Instaurer la proportionnelle intégrale et non un saupoudrage est une exigence pour rétablir la confiance. Le mode de scrutin actuel apparaît de plus en plus comme un miroir déformant et déformé de la volonté populaire. Il y a danger. Persister dans cette voie peut conduire à une remise en cause de l’institution parlementaire elle-même.
Redonner dans le même temps ses pouvoirs au Parlement doit être une priorité : fin du 49-3, droit d’amendement pleinement restauré, en particulier en matière budgétaire, et pouvoir de contrôle accru sont des exigences. Comment redonner confiance au peuple dans son Parlement si les pouvoirs de ce dernier s’amenuisent en peau de chagrin ?
Les sujets sont vastes, comme celui, par exemple, d’une justice au service de tous, accessible aux plus faibles et à l’indépendance confortée pour affronter les dérives constatées au sein du pouvoir politique.

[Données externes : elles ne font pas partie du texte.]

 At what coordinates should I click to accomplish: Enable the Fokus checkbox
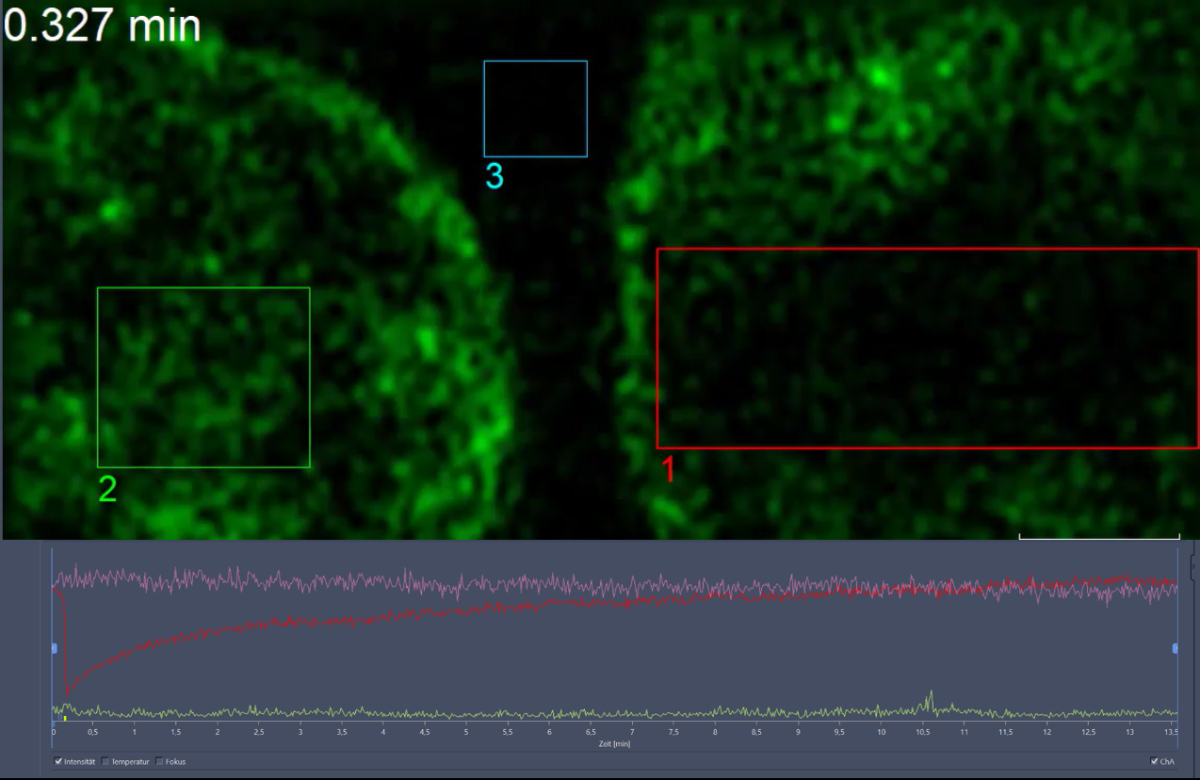click(x=160, y=761)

Le fonctionnement de la haute administration et ses relations avec le pouvoir politique doivent aussi être profondément modifiés, et les allers et retours entre ces deux mondes interdits.

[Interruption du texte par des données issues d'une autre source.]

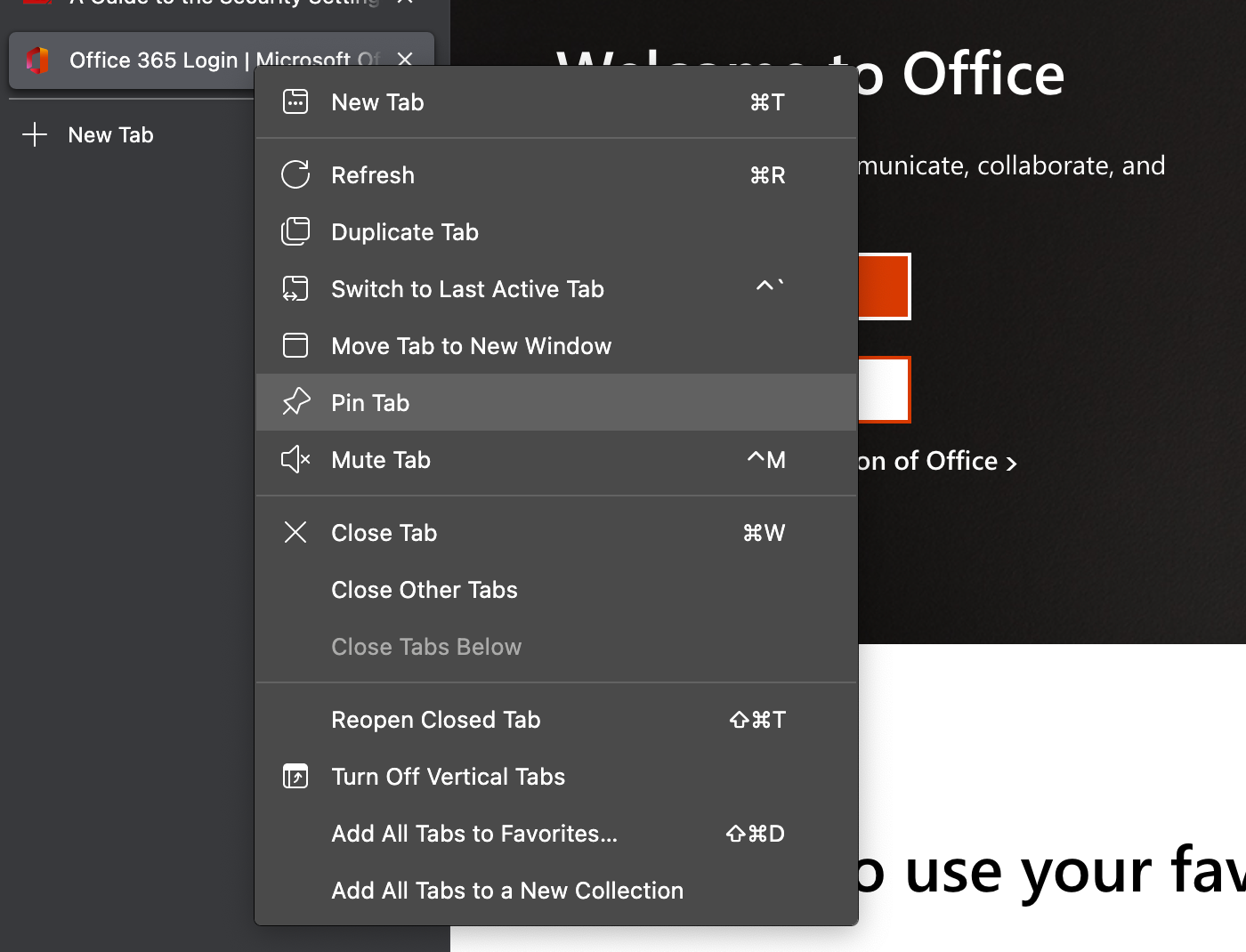Viewport: 1246px width, 952px height.
Task: Click the Move Tab to New Window icon
Action: click(295, 346)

Que dire des excès du CAC 40, de l’explosion des fortunes, des profits indécents gagnés sur des vies asservies et parfois brisées, comme chez Whirlpool et GM&S ? La répartition des richesses est une clé essentielle du retour de la confiance dans notre système politique.
Enfin, comment moraliser et rétablir la confiance sans s’attaquer aux liens frappants entre médias, pouvoir politique et finance ? Qui n’a pas constaté, durant la dernière campagne présidentielle, l’influence de certaines chaînes d’information, tombées peu de temps auparavant aux mains d’hommes d’affaires comme MM. Drahi et Bolloré, qui avaient choisi leur camp et le défendaient bec et ongles.

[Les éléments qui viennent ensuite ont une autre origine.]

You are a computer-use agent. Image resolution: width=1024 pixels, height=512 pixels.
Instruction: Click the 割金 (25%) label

M. Alain Fouché. C’est vrai !
Mme Éliane Assassi. Comment ne pas noter également la proximité des instituts de sondage avec les allées du pouvoir ou de la bourse, voire des deux ?
M. Philippe Bas, rapporteur. Absolument !
Mme Éliane Assassi. Le texte dont nous allons débattre peut apparaître utile pour poser quelques rustines sur un pneumatique au bord de l’explosion.
Interdire les emplois familiaux, remettre en cause les réserves parlementaire et ministérielle, s’interroger sur les moyens de fonctionnement des élus, améliorer encore le tracé des financements des partis politiques et des campagnes électorales : ces mesures constituent parfois des évidences et toujours des progrès incontestables.
Au cours de la discussion, nous apporterons notre soutien à de telles dispositions améliorées de façon souvent pertinente par le président et rapporteur de la commission des lois.
Nous proposerons toutefois d’aller plus loin, même dans ce champ restreint. Je pense notamment à la création d’un véritable statut des collaboratrices et collaborateurs parlementaires, pour répondre enfin aux préoccupations très vives qui s’expriment, particulièrement au sein de notre assemblée, à quelques semaines du scrutin sénatorial.
Nous avons déposé d’autres amendements visant à élargir le débat et à desserrer le cadre imposé par le Gouvernement. Je regrette d'ailleurs que la consultation publique envisagée à l’origine sur ces projets de loi ait été abandonnée. Un aller et retour démocratique sur un tel sujet aurait sans doute été profitable. Vous n’en avez plus voulu, madame la garde des sceaux, ce qui me semble très dommageable.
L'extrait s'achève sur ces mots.